As corrected through Wednesday, February 15, 2006
Gaetano Catapano v Long Island Rail Road
Gaetano Catapano, Respondent,
Long Island Rail Road, Appellant, et al., Defendants.
In an action to recover damages for wrongful death, etc., the defendant Long Island Rail Road appeals from so much of an order of the Supreme Court, Nassau County (Peck, J.), dated December 22, 2004, as denied its motion for summary judgment dismissing the complaint insofar as asserted against it.
Ordered that the order is affirmed insofar as appealed from, with costs.
The Supreme Court properly denied the motion of the defendant Long Island Rail Road (hereinafter the LIRR) for summary judgment dismissing the complaint insofar as asserted against it. In opposition to the LIRR's prima facie showing of entitlement to judgment as a matter of law, the plaintiff raised triable issues of fact. The plaintiff submitted, inter alia, an affidavit from an expert who opined that the plaintiff's decedent's injuries were caused by deviations from industry standards. That affidavit was sufficient to raise a triable issue of fact (see Powell v Hope Community, 280 AD2d 327, 328 ; Connolly v Toys-R-Us, 250 AD2d 721 ). In addition, the plaintiff raised issues of fact with respect to, inter alia, whether the crossing gate was up or down at the time the plaintiff's decedent began walking across the tracks. Accordingly, issues of fact exist as to whether the plaintiff's decedent's conduct was a superseding cause of the accident. [*2]

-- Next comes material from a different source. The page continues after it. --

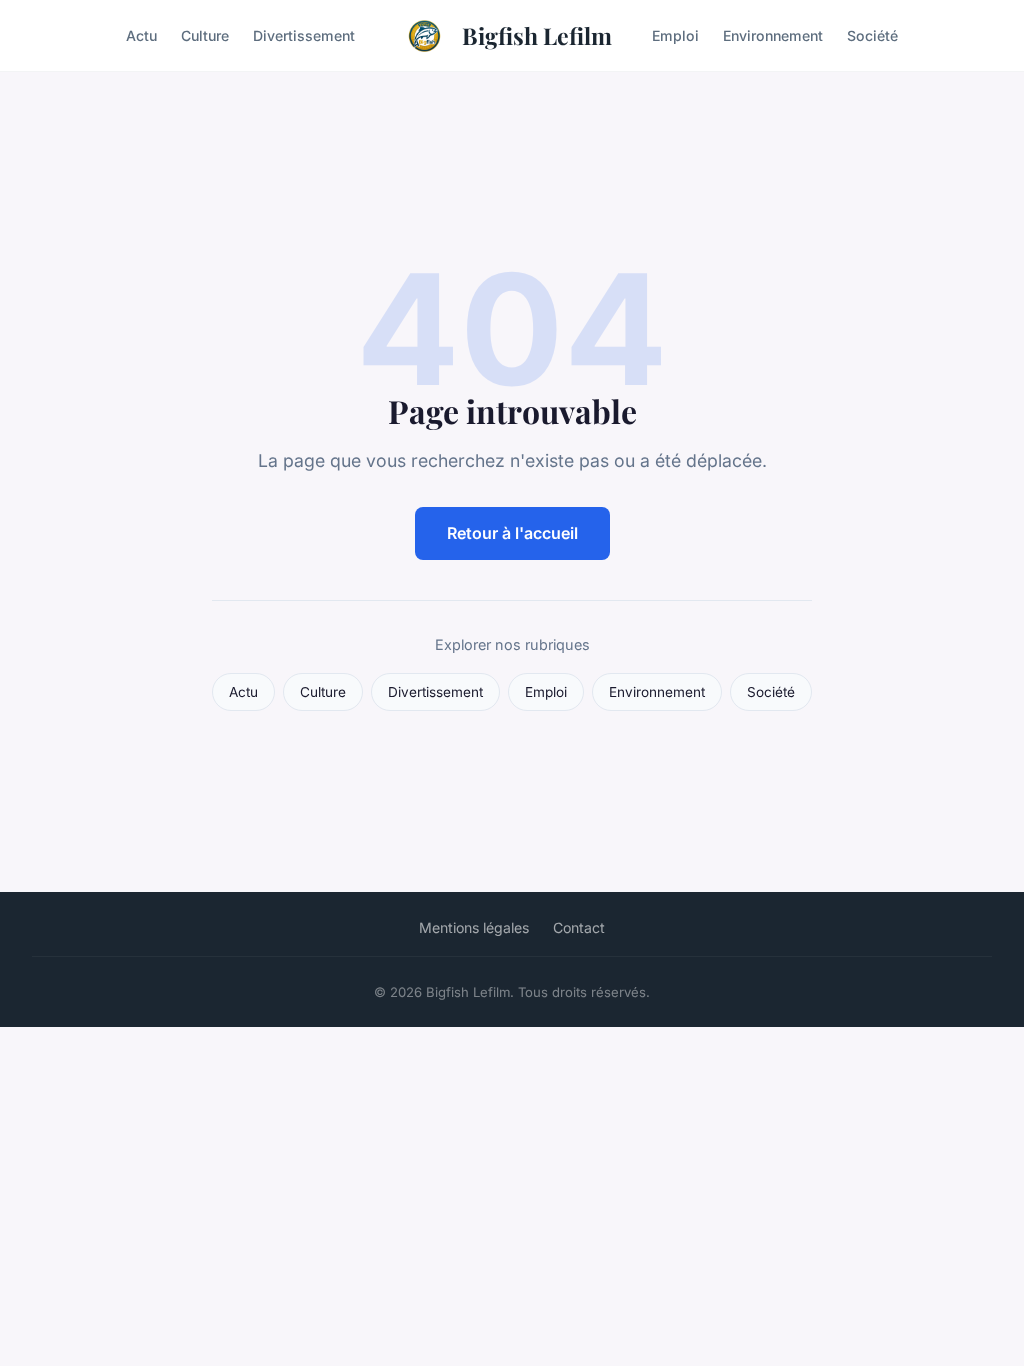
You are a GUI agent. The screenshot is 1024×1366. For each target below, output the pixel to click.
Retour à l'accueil (512, 533)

We do note, however, that the open run defense (see Lee v Pennsylvania R.R. Co., 269 NY 53 ; Guller v Consolidated Rail Corp., 242 AD2d 283 ; Alba v Long Is. R.R., 204 AD2d 143, 144  ["when a train engineer sees a person on or near the track, he is not bound to stop his train immediately, but has the right to assume that in broad daylight, the person will see and hear the train, heed the danger, and leave the track . . . In such a situation, the engineer has no duty to make an emergency stop until he determines that the person cannot or will not remove himself from harm's way"]) precludes the plaintiff from recovering against the LIRR under a theory that the train was negligently operated by its engineer, since its engineer testified at his deposition that he made an emergency stop when he determined that the plaintiff's decedent "wasn't going to make it." Adams, J.P., S. Miller, Ritter and Rivera, JJ., concur.